For most students at Roosevelt, which is located in a lower-middle-class neighborhood, the path led in a different direction. Fellow 1972 graduate Jo Ann Williams recalls that she had neither the means nor family encouragement to attend college, and soon after high school she became pregnant.
Her parents helped care for her daughter while Jo Ann worked full-time in a clerical job, earning several promotions. If she had waited until her mid-20s to have a child, "I probably wouldn't have been promoted as fast or learned as much as I did," says Mrs. Williams, now married to the father of her child and working as an office manager at Dallas Water Utilities. "If I were to do it all over again," she adds, "I'd do it exactly the same way."
It's well-established, Dr. Conrad points out, that professional women are delaying childbirth in order to establish careers before temporarily dropping out of the work force. Her computer analysis of vital statistics and occupational data suggests that labor-market factors also influence birth-timing at the opposite end of the economic spectrum -- and in opposite ways.
Today, the largest single occupation for black working women is clerical work (vs. domestic service, the top category in 1965). Because uninterrupted tenure tends to be the surest way to increase pay and benefits in the office-support labor market, Dr. Conrad says "it can make sense to have kids early" before taking such jobs.

_SUPPLIED DATA_

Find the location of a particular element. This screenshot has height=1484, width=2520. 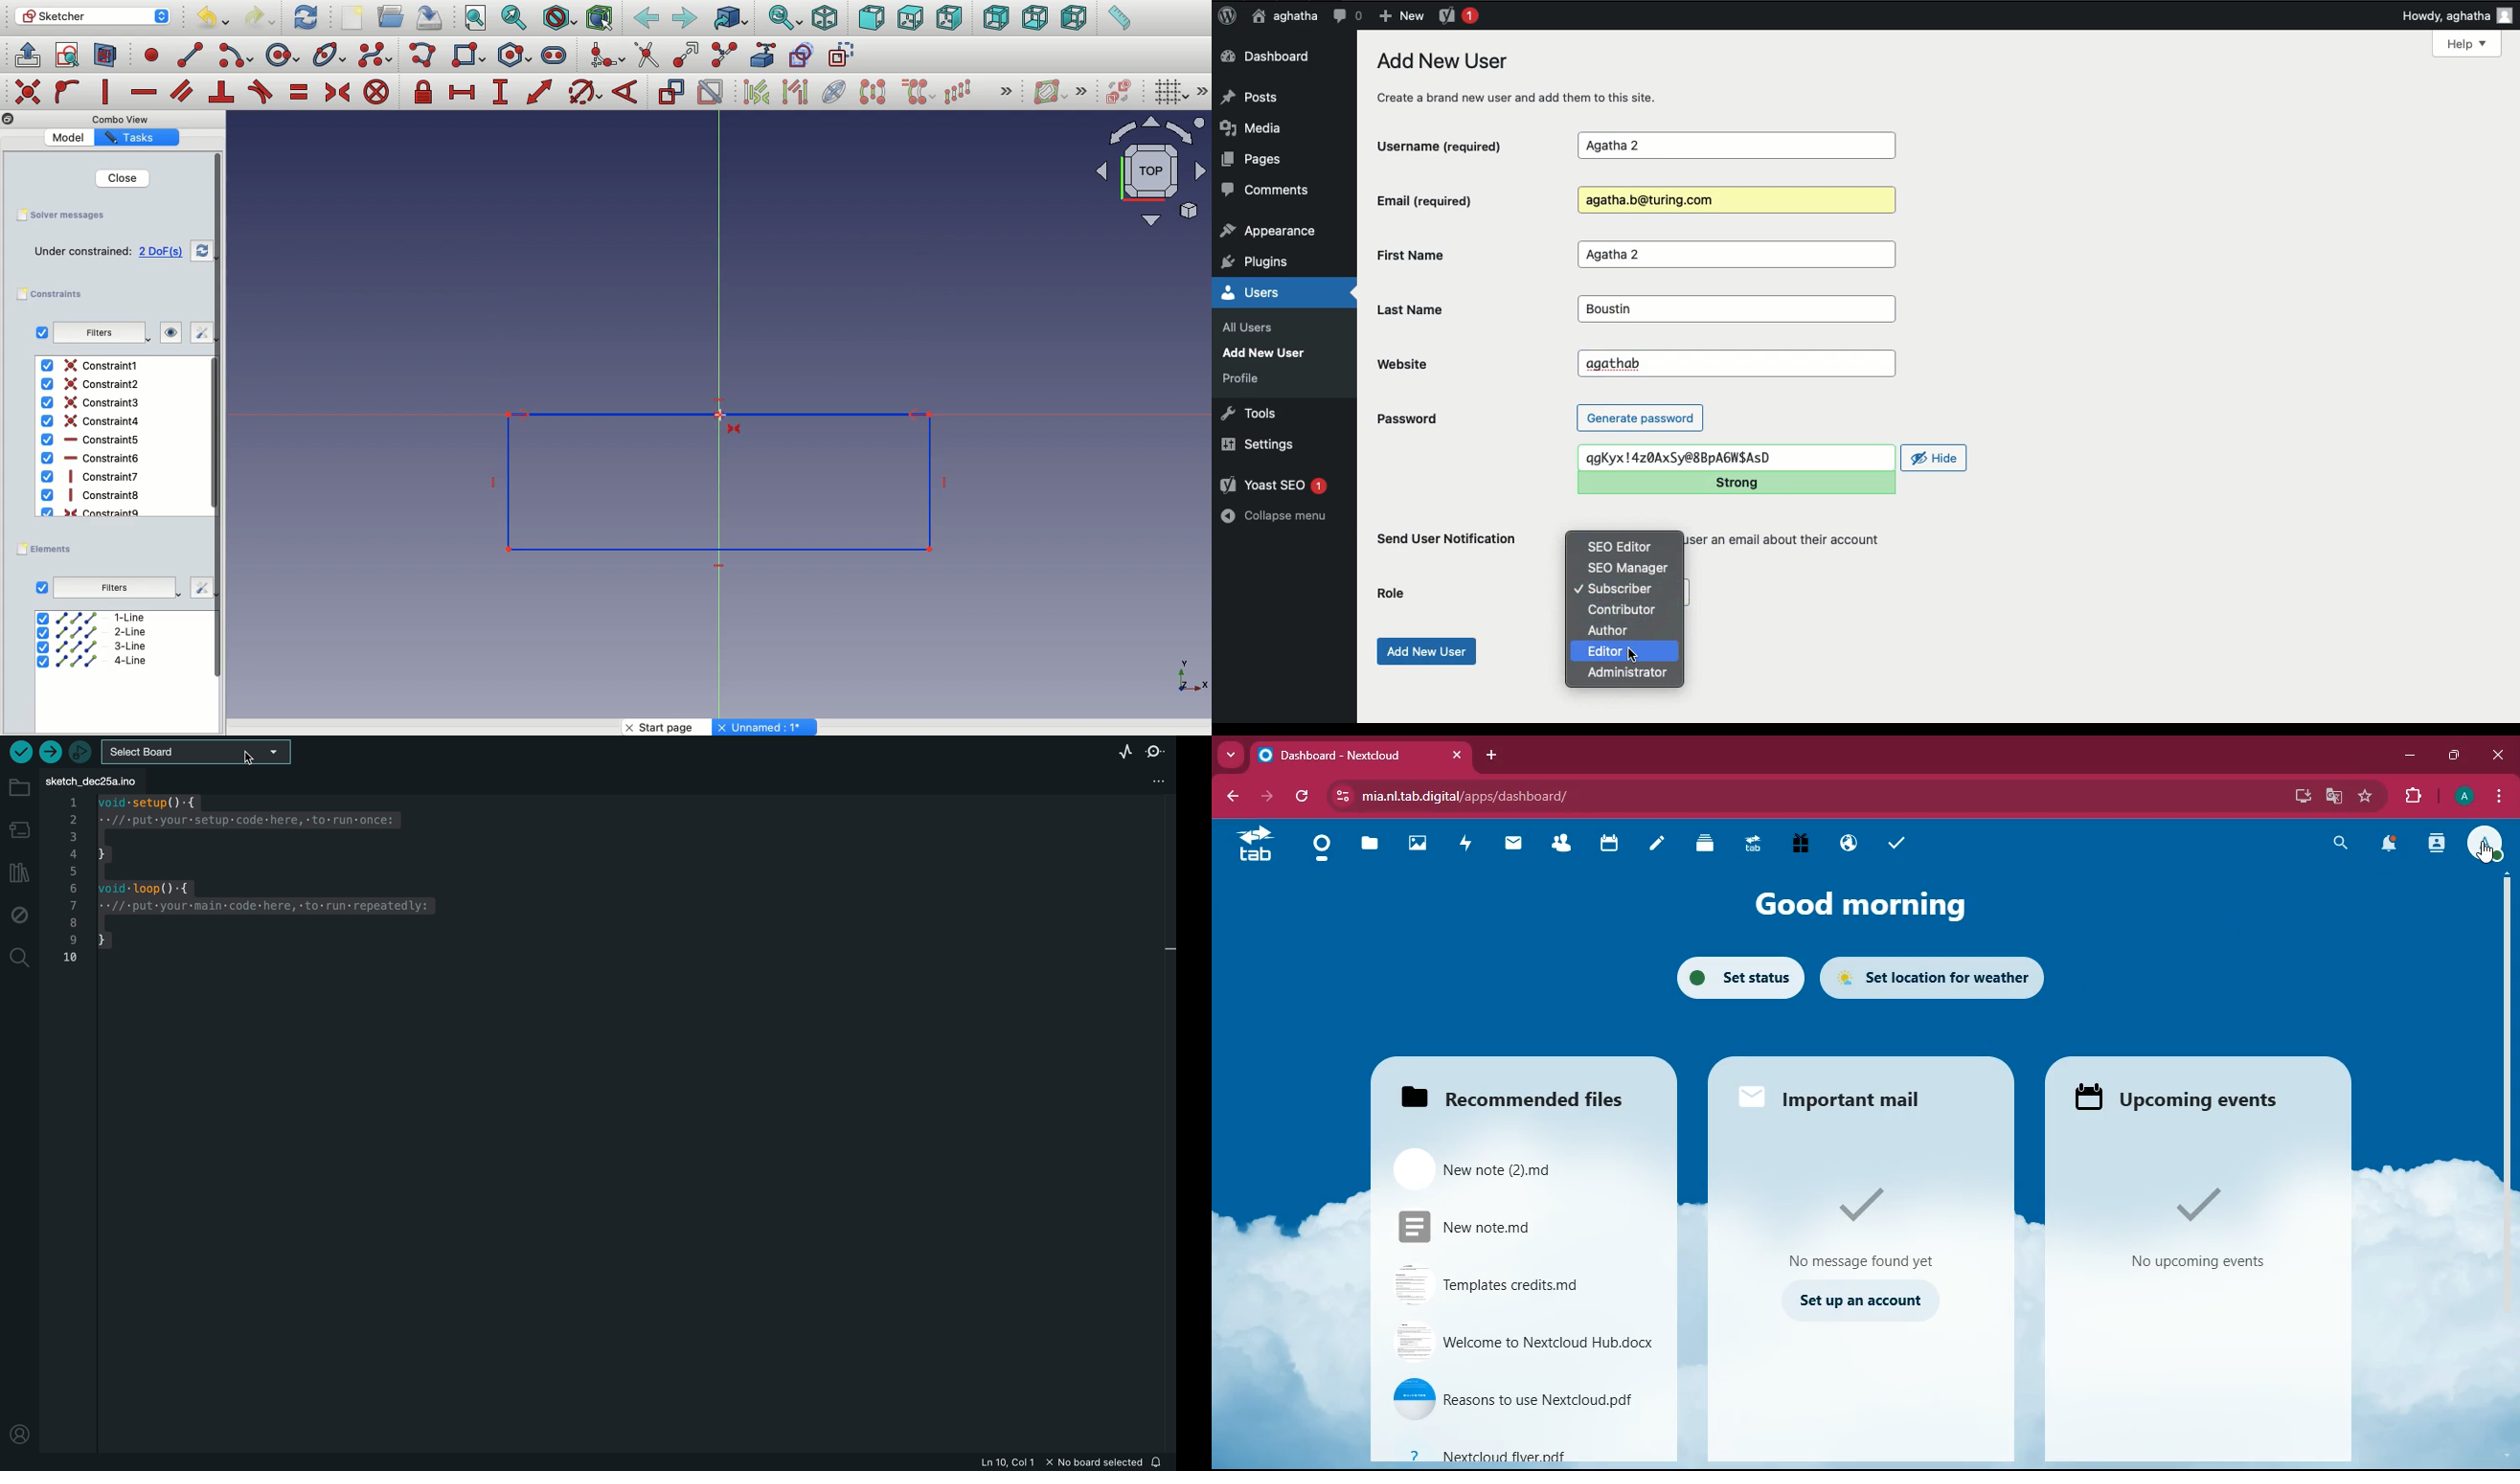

_STATED EXERCISE_
Extend the passage about how career paths shape when women have children, picking up right after its final sentence. The data has no connection to the passage on birth timing and careers.

_OUTPUT OF THE TASK_
Labor-market forces "certainly could be contributing" factors in explaining out-of-wedlock teen-pregnancy rates, says Gary S. Becker, the Nobel Prize-winning economist from the University of Chicago. But he speculates that the bleak job market may play a larger role with teen boys, in deterring them from marriage. Also, he cautions, such factors "are not 100% of the story."
Sitting in her office in Pomona College, Dr. Conrad observes that the parenting decisions made by some of her teen-mother classmates were "more rational" than her own. She and her husband, Llewellyn Miller, a risk-management consultant, decided to have a child soon after she joined the Barnard faculty. In retrospect, she says, "I should have waited until I had tenure."